Wie setzen sich denn die Teilnehmer eines Integrationskurses zusammen?
Stefan Fink: Aktuell sind unsere Teilnehmerinnen und Teilnehmer 17 bis 57 Jahre alt und stammen aus den unterschiedlichsten Ländern, unter anderem aus Syrien, der Ukraine, Georgien, Afghanistan und dem Irak. Sie sind nicht nur im Raum Lichtenfels wohnhaft, sondern auch im Landkreis Coburg oder Haßberge und das zeigt wiederum, wie groß die Nachfrage und wie begrenzt das Angebot ist. Allerdings können wir pro Kurs nicht beliebig viele Interessenten aufnehmen – bei 25 Personen ist das Maximum erreicht. Die Frauenquote ist mit einem Drittel leider eher gering.
Wie erklären Sie sich den geringen Frauenanteil?
Stefan Fink: Oftmals will der Ehemann nicht, dass seine Frau einen Kurs besucht, damit sie sich daheim um Haushalt und Kinder kümmern kann. Es kommt auch vor, dass Frauen teilnehmen wollen, die schon seit Jahren in Deutschland sind und sich dann für eine Qualifizierung beziehungsweise einen Eintritt ins Berufsleben entscheiden. Leider werden so spät keine Kosten mehr dafür übernommen. Der Berechtigungsschein, den Migranten und Geflüchtete nach ihrer Ankunft vom BAMF, Jobcenter oder Landratsamt erhalten und der auch die Kostenübernahme regelt, ist üblicherweise ein Jahr gültig.
Was wird in einem Integrationskurs alles vermittelt?
Stefan Fink: Ein Kurs ist grundsätzlich in mehrere Module unterteilt, mit je 100 Unterrichtsstunden à 45 Minuten. Dabei geht es nicht nur um Sprachkenntnisse, sondern auch um die Rechtsordnung, die Kultur und Geschichte Deutschlands. Ein Modul heißt zum Beispiel „Leben in Deutschland“. Hier vermitteln wir unter anderem, wie unser Sozialsystem funktioniert. Die meisten unserer Teilnehmer wissen zum Beispiel gar nicht, wo das Geld, das sie zur Unterstützung erhalten, eigentlich herkommt. Interessant wird es vor allem dann, wenn die Migranten selbst das Arbeiten anfangen, ihre Lohnabrechnung bekommen und sich wundern, warum dort Abzüge vermerkt sind. Einige dachten sogar, dass ihr Arbeitgeber sie betrügt – bis sie über das Sozialsystem aufgeklärt wurden und es auf diese Weise dann auch verstehen.

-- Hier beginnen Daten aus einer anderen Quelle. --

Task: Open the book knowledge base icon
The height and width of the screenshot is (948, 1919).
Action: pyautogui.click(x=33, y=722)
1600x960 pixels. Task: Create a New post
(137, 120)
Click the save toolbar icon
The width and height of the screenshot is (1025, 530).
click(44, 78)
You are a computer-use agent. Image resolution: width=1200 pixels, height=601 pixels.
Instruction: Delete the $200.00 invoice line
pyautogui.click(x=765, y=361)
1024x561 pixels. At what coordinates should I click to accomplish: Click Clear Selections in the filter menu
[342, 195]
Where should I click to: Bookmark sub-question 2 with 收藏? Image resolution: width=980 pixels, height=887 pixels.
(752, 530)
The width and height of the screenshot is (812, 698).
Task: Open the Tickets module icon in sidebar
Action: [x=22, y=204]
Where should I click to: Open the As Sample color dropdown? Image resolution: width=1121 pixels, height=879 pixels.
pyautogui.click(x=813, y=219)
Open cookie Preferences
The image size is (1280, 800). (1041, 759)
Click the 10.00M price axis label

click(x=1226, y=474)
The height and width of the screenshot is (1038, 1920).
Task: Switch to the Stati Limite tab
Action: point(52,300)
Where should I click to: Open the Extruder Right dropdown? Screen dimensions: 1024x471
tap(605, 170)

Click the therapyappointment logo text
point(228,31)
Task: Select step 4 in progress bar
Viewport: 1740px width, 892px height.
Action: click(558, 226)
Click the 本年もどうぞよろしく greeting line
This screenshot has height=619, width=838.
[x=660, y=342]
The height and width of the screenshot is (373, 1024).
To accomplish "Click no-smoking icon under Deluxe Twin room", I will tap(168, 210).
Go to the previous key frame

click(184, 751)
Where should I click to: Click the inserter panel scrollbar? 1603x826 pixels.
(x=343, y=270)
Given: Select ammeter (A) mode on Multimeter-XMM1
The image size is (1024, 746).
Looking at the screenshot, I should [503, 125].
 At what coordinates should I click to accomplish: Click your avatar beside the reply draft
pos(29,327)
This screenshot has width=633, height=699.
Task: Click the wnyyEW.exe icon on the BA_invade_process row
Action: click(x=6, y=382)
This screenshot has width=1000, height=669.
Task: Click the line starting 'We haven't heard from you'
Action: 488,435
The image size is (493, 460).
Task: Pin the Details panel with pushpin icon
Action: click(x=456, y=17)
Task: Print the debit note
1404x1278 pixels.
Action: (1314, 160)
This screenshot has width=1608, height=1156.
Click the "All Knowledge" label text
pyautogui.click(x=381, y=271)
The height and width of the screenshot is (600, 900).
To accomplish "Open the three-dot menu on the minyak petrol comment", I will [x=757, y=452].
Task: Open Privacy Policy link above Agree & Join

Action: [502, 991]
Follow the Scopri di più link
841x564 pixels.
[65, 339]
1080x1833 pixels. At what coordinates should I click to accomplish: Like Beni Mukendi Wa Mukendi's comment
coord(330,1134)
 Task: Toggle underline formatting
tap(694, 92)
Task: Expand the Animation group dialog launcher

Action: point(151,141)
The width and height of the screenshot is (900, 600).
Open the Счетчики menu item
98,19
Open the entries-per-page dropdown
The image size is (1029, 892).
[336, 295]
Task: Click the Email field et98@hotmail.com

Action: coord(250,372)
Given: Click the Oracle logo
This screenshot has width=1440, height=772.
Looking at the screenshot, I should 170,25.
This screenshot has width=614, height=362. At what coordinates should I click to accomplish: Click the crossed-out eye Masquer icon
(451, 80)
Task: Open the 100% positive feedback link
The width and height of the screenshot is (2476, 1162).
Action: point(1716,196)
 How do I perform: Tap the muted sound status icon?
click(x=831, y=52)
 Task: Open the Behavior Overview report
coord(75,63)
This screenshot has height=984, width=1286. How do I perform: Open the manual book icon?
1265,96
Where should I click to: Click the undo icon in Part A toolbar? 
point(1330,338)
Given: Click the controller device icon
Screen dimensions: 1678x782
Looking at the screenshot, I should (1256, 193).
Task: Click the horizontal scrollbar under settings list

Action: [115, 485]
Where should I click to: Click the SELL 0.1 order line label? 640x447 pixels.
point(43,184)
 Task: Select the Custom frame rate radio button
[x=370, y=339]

Was ist abgesehen von den Kursen Ihrer Erfahrung nach nötig, damit Integration gelingt?
Hier muss ich ganz klar eine Lanze für das Netzwerk brechen, das wir mit den Jobcentern, den Aktiven Bürgern, der Caritas und dem Jugendmigrationsdienst pflegen. Die Integrationsquote ist hier im Landkreis erfreulicherweise gut, aber ohne die Sozialdienste und die Ehrenamtlichen wäre das System schon längst zusammengebrochen. Genau deshalb braucht es weiterhin einen regen Austausch und Dialog zwischen allen beteiligten Institutionen. Und natürlich eine hohe Wertschätzung für alle jene, die sowohl beruflich als auch ehrenamtlich im sozialen Bereich engagiert sind und dazu beitragen, dass Migranten und Flüchtlinge sich unsere Gesellschaft eingliedern können.